The contract – which started on 1 April 2018 – sees Bio Collectors providing a recycling solution for kitchen food waste from WLWA which covers the boroughs of Brent, Ealing, Harrow, Hillingdon, Hounslow and Richmond upon Thames. Further contracts for green waste and other food waste collections are still to be awarded by the Authority.
The kitchen food waste is bulked up within the WLWA area with trailers then taken to the company’s anaerobic digestion processing plant in Mitcham, near Croydon, Surrey where the material is processed. The site also has an in-vessel accelerated biological treatment facility which is permitted to accept up to 100,000 tonnes a year of non-hazardous waste.
The company explains that its Mitcham plant is “the largest independent AD food waste recycling plant in London” processing more than 75,000 tonnes a year.
Sustainable
A spokesman for Bio Collectors said: “We are very pleased to be working with the WLWA, helping them ensure that more of London’s 10 million tonnes of annual food waste is recycled in the most sustainable and environmentally friendly way possible. By processing the food waste through anaerobic digestion rather than incineration or landfill, together we will be able to create more sustainable biogas, electricity and fertiliser for London’s businesses and residents than ever before. ”
Following market engagement WLWA noted that it had developed a strategy to deliver “sustained low cost food waste treatment”.
The authority received six tender submissions. The council has suggested that the new contract benefits from cheaper treatment rates compared to the previous service.
Cost saving
WLWA said: “Bio Collectors Limited offers boroughs an excellent opportunity to increase food waste capture rates from residents and to develop commercial food waste recycling collections, minimising waste and making a cost saving.”
The Award is on a ten-year contract valued at £300,000 per year and has the option of a five year extensions.
West London Composting
In other developments in the WLWA area, West London Composting, based in the borough of Hillingdon, has dropped a planning application to change its In Vessel Composting (IVC) site from handling food and green waste to taking in municipal solid waste fines. The company takes mixed green waste and food waste from a number of boroughs int he WLWA area.
West London Composting had applied to the Environment Agency for a permit variation to treat municipal solid waste (MSW) fines in its existing IVC unit, and compost garden waste in windrows. However, the application was withdrawn towards the end of March.
MSW fines are organic materials leftover from a mechanical biological treatment (MBT) process, where food waste is mixed in with ‘black bag’ residual waste from households. After treatment in an IVC unit, the compost-like material produced from the MSW fines can be used for uses such as restoration projects but will not be suitable for agricultural uses.

◆ ◆ ◆ ◆ ◆

Can you reproduce everything from "The contract –" down to "of non-hazardous waste." in the food waste contract article above, word for word?

▶ [STORED DATA]
◆ ◆ ◆ ◆ ◆

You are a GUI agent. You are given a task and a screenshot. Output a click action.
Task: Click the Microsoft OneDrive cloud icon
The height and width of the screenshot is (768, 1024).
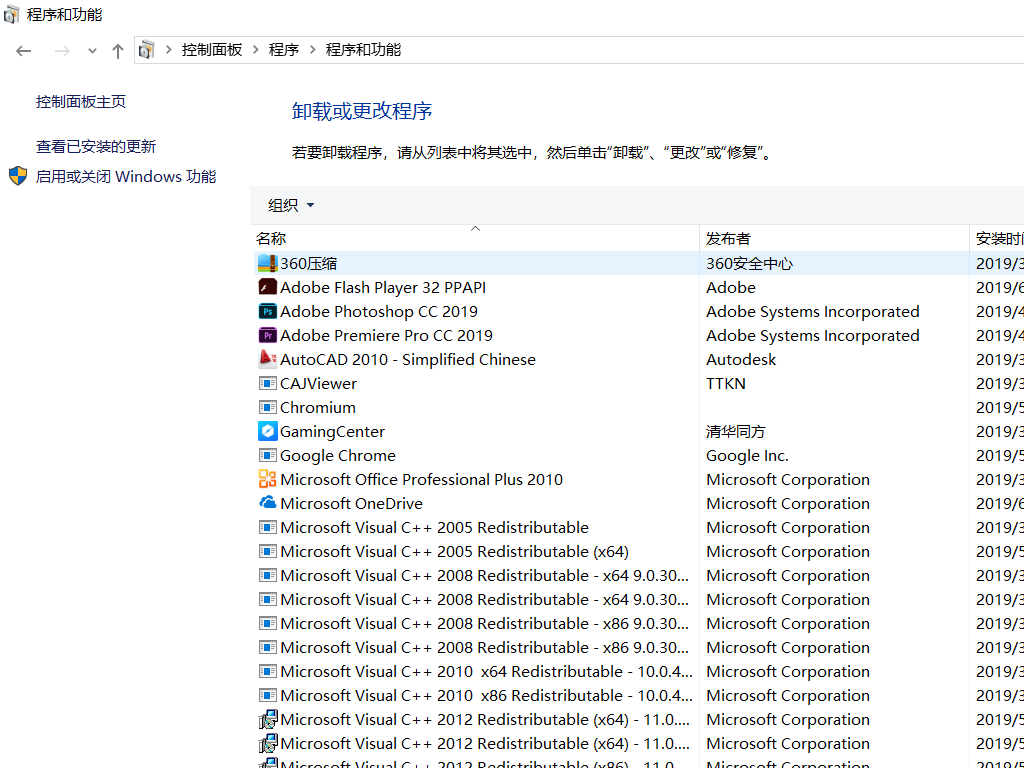coord(267,503)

◆ ◆ ◆ ◆ ◆

▶ [OUTPUT FOR THIS EXERCISE]
The contract – which started on 1 April 2018 – sees Bio Collectors providing a recycling solution for kitchen food waste from WLWA which covers the boroughs of Brent, Ealing, Harrow, Hillingdon, Hounslow and Richmond upon Thames. Further contracts for green waste and other food waste collections are still to be awarded by the Authority.
The kitchen food waste is bulked up within the WLWA area with trailers then taken to the company’s anaerobic digestion processing plant in Mitcham, near Croydon, Surrey where the material is processed. The site also has an in-vessel accelerated biological treatment facility which is permitted to accept up to 100,000 tonnes a year of non-hazardous waste.